* [Supplied text]:
= Beginning of Section =

Data Scientists need a whole toolbox of skills to be able to analyze and manipulate data on the job. One of those skills is Natural Language Processing (NLP), which helps machines understand and classify human speech and writing. To learn more, we asked Data Scientist Lauren Washington, who also mentors Thinkful data science students, to explain what NLP actually is, how companies like Google and Facebook use it, and why it’s a useful skill for data scientists. Plus find resources to help you get started with Natural Language Processing!
- Lauren is a Technical Expert and Mentor at Thinkful. She’s also the Lead Data Scientist and Machine Learning Engineer for smartQED in the Bay Area, where she specializes in natural language processing (NLP), predicts when IT systems are going to fail, and recommends solutions.
- Previously, Lauren worked in analytics and data science roles at Google, Nielsen, and the National Opinion Research Center.
- Lauren has a Bachelor’s Degree in Economics from Spelman College, GA, and a Masters in Applied Data Science from Columbia University.
What is natural language processing or NLP?
- Natural Language Processing is a method for pre-processing text to turn it into numerical data. That data can then be modeled using Machine Learning algorithms.
- NLP is also known as computational linguistics.
NLP is basically feature engineering. This isn't a machine learning algorithm. It’s a way of taking natural text and turning it into something that an algorithm can use. As a data scientist, 80% of your job is being a data janitor and trying to clean things up and turn them into data and features that can be worked with. So natural language processing is a way to process that textual data and turn it into numerical values or categorical values that you can use to actually model text.

= End of Section =

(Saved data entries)
= Beginning of Section =

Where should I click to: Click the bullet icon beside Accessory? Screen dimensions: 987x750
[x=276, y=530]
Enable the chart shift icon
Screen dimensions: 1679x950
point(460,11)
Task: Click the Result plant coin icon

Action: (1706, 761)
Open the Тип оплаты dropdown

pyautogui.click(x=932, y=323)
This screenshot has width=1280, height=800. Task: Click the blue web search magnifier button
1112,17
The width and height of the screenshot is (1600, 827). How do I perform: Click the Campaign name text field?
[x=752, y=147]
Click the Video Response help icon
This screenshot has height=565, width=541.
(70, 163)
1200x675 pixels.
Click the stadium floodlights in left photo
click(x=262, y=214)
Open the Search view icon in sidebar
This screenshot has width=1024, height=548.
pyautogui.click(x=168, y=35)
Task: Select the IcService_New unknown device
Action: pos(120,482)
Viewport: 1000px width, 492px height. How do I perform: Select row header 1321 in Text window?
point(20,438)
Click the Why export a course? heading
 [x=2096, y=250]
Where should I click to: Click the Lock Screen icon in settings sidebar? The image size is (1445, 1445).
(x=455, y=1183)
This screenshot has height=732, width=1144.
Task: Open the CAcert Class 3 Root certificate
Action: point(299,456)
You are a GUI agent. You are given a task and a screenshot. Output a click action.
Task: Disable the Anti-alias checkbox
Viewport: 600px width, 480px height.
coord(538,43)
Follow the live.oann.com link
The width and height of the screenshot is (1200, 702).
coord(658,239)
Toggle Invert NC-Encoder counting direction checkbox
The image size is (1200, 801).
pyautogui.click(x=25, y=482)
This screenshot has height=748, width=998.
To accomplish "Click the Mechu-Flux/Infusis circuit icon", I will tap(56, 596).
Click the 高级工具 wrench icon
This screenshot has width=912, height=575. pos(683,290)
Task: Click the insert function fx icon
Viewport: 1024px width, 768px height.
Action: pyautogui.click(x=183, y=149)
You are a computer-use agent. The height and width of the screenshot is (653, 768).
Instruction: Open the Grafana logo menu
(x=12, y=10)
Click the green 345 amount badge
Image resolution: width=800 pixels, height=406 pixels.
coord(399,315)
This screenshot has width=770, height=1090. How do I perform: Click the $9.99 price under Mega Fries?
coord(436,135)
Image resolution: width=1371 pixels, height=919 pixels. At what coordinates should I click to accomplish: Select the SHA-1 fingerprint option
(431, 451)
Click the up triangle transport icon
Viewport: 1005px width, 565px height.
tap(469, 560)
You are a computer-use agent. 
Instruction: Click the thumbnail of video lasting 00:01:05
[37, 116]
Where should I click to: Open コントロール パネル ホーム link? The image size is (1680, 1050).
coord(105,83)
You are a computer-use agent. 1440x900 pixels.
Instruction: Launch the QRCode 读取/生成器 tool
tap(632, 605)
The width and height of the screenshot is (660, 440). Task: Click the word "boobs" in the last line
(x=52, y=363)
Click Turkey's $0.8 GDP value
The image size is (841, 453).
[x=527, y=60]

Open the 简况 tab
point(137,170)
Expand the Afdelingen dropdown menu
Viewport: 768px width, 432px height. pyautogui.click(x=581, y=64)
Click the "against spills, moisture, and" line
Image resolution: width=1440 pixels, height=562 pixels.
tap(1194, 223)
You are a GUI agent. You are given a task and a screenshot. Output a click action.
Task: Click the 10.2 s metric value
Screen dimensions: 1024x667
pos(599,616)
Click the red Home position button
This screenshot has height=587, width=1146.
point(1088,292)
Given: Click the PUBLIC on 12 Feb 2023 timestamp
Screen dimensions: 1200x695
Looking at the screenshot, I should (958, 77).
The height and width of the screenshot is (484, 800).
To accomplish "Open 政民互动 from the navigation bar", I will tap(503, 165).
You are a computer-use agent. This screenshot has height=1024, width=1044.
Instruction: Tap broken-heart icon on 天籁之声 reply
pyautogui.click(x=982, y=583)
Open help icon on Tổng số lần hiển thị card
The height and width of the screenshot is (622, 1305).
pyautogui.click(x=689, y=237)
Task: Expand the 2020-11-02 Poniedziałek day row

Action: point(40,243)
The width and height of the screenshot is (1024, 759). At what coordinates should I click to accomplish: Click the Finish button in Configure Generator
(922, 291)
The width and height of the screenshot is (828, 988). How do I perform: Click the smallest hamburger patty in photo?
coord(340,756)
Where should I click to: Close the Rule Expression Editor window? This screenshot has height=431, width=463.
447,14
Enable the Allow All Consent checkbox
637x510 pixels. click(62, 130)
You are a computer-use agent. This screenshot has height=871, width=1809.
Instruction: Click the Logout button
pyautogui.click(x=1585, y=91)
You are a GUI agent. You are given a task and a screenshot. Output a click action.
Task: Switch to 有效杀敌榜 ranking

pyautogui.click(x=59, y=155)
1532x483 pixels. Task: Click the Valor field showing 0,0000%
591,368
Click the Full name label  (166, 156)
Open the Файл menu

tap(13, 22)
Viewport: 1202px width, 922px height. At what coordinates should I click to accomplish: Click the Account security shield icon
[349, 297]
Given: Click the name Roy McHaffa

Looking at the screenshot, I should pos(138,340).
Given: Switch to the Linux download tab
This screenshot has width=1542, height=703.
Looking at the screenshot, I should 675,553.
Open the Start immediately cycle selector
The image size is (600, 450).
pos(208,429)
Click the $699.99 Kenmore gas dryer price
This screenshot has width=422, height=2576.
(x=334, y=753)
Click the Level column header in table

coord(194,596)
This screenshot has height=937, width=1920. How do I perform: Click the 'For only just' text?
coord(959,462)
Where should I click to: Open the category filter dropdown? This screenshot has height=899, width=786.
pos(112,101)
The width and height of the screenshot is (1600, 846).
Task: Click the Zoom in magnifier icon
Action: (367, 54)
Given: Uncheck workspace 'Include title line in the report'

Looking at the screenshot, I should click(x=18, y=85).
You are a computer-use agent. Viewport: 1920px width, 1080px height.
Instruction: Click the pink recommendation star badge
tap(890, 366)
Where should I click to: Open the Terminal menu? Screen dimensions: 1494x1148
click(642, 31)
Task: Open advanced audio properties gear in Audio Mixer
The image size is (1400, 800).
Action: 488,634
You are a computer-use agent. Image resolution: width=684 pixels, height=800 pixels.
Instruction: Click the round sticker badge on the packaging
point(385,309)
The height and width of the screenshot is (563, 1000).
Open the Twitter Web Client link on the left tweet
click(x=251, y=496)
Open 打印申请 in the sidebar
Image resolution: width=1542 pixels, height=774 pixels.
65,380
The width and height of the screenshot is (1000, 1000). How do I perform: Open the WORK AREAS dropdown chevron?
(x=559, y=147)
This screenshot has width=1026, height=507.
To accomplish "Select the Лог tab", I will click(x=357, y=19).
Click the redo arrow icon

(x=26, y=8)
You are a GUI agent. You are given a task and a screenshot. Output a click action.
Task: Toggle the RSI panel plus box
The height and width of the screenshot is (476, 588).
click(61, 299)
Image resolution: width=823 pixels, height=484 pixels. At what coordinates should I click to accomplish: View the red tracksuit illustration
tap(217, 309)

= End of Section =

* [Tasks to complete]:
A - What other name for NLP does the text on natural language processing give?
B - Write a continuation of the text on natural language processing, picking up after its final sentence.

* [Task-by-task outputs]:
A - Computational linguistics.

B -
A good example is a spam filter for email. A machine can assume that a message is spam or unimportant message based on the frequency count derived from bodies of text.
What are other examples of natural language processing?
- Virtual assistants like Siri, Alexa, Google Home
- Recommendation Engines
- Sentiment analysis
- Predictive Text
Virtual Assistants: I use my virtual assistant to play Spotify, but if I work my commands differently, it reacts differently – that’s natural language processing. It’s using my words to try to analyze what I'm asking it to do. When you put keywords in your request, it will pick those up and throw out the rest, which is how natural language processing works.
Chatbots: Chatbots use natural language processing to map against a database to say, "Okay, usually when somebody asks a question like this, this is the type of answer that they want."
Recommendation engines: This is software that analyzes data to make suggestions to a user based on their interests or browsing habits. Once you start learning more about natural language processing and machine learning, it will be really funny to go to different websites and think, "Oh, they probably just have this one algorithm underneath that's looking at what I'm typing, and that's why this website is able to recommend these things to me."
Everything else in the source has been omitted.